§ **THE RECORDS**
┌──

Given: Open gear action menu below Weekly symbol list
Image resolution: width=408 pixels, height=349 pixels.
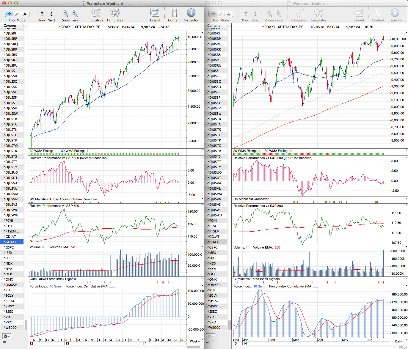Looking at the screenshot, I should [x=7, y=336].
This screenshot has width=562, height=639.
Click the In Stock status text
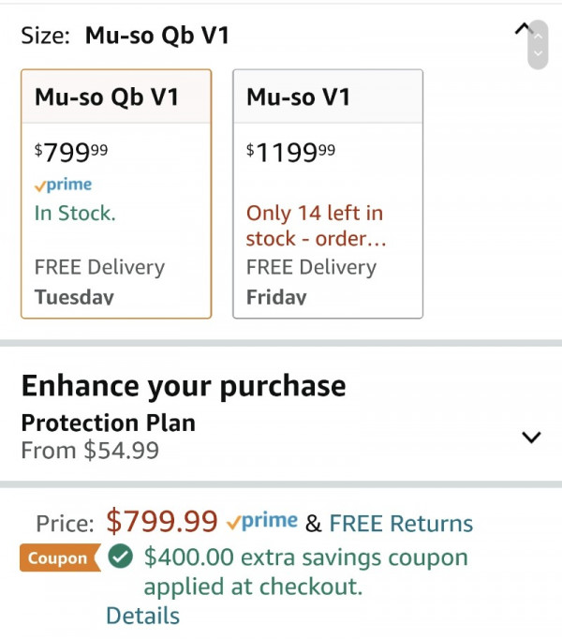click(75, 213)
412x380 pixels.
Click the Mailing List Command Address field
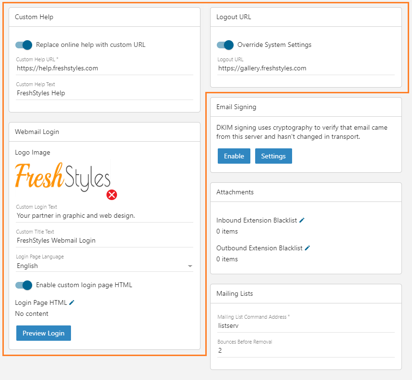(x=306, y=326)
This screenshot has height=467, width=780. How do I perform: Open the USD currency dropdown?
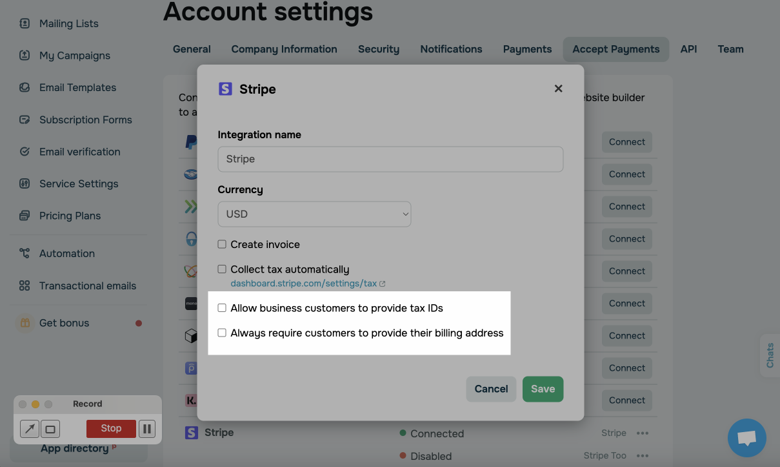click(314, 214)
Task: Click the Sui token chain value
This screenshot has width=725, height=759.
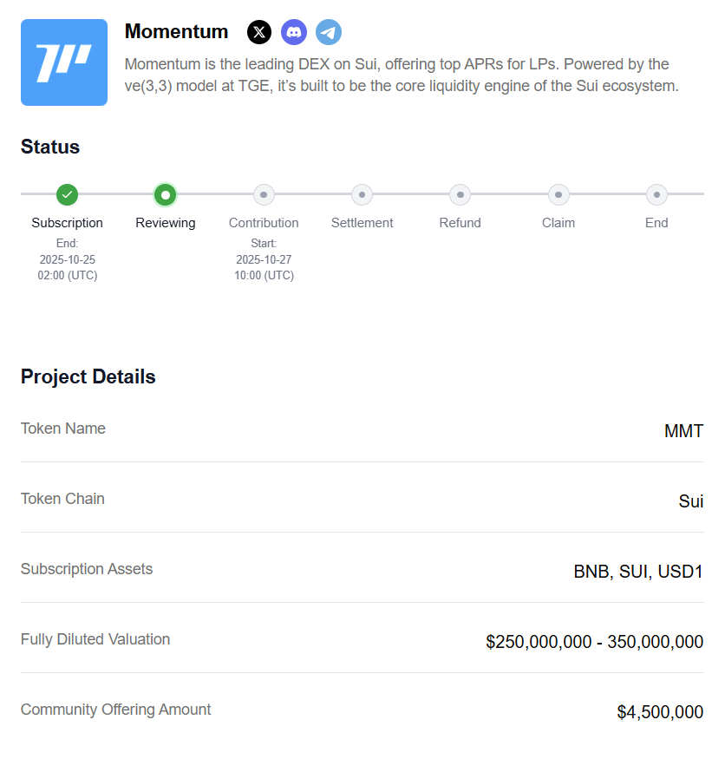Action: [690, 501]
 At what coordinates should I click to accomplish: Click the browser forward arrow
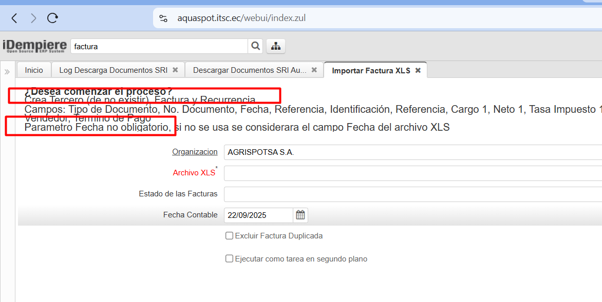[x=33, y=18]
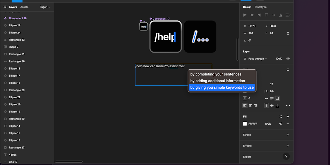
Task: Align text to bottom vertically
Action: [x=277, y=105]
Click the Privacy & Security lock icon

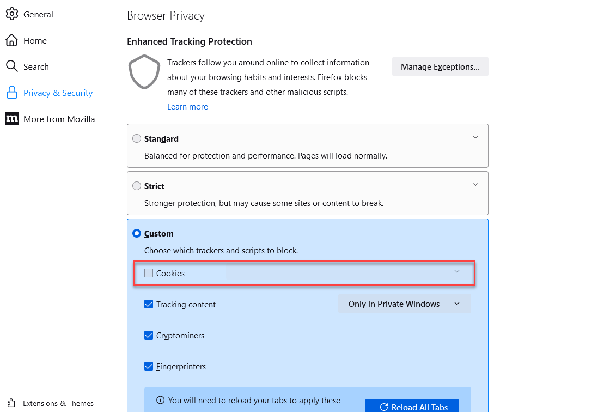pos(11,92)
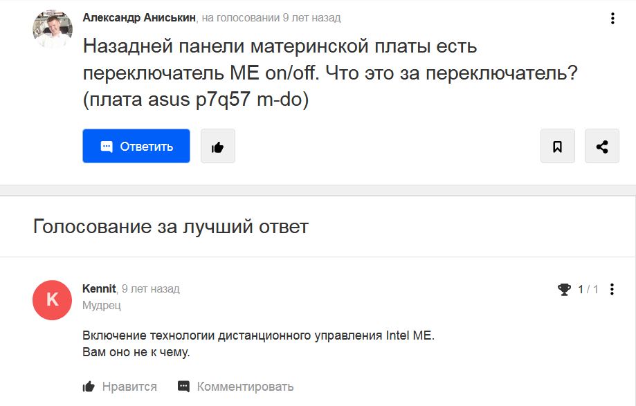Click the comment bubble icon beside Комментировать
This screenshot has height=406, width=636.
click(184, 387)
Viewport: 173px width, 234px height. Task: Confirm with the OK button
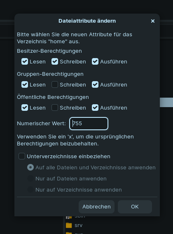pos(135,207)
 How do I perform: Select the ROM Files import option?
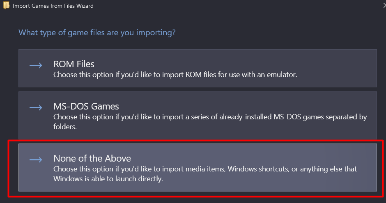pos(197,68)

└──

§ **TASK DETAILS**
Copy out every entry exactly as written, but not the pictures.

§ **OUTPUT FOR THIS TASK**
Given: Open gear action menu below Weekly symbol list
Image resolution: width=408 pixels, height=349 pixels.
Looking at the screenshot, I should [x=7, y=336].
This screenshot has width=562, height=639.
Click the In Stock status text
click(75, 213)
412x380 pixels.
Click the Mailing List Command Address field
(x=306, y=326)
This screenshot has height=467, width=780. How do I perform: Open the USD currency dropdown?
click(314, 214)
Task: Click the Sui token chain value
This screenshot has width=725, height=759.
Action: [690, 501]
 At what coordinates should I click to accomplish: Click the browser forward arrow
[x=33, y=18]
Task: Align text to bottom vertically
Action: [x=277, y=105]
Click the Privacy & Security lock icon

pos(11,92)
Click the comment bubble icon beside Комментировать
This screenshot has height=406, width=636.
click(184, 387)
Viewport: 173px width, 234px height. Task: Confirm with the OK button
pos(135,207)
 How do I perform: Select the ROM Files import option?
pos(197,68)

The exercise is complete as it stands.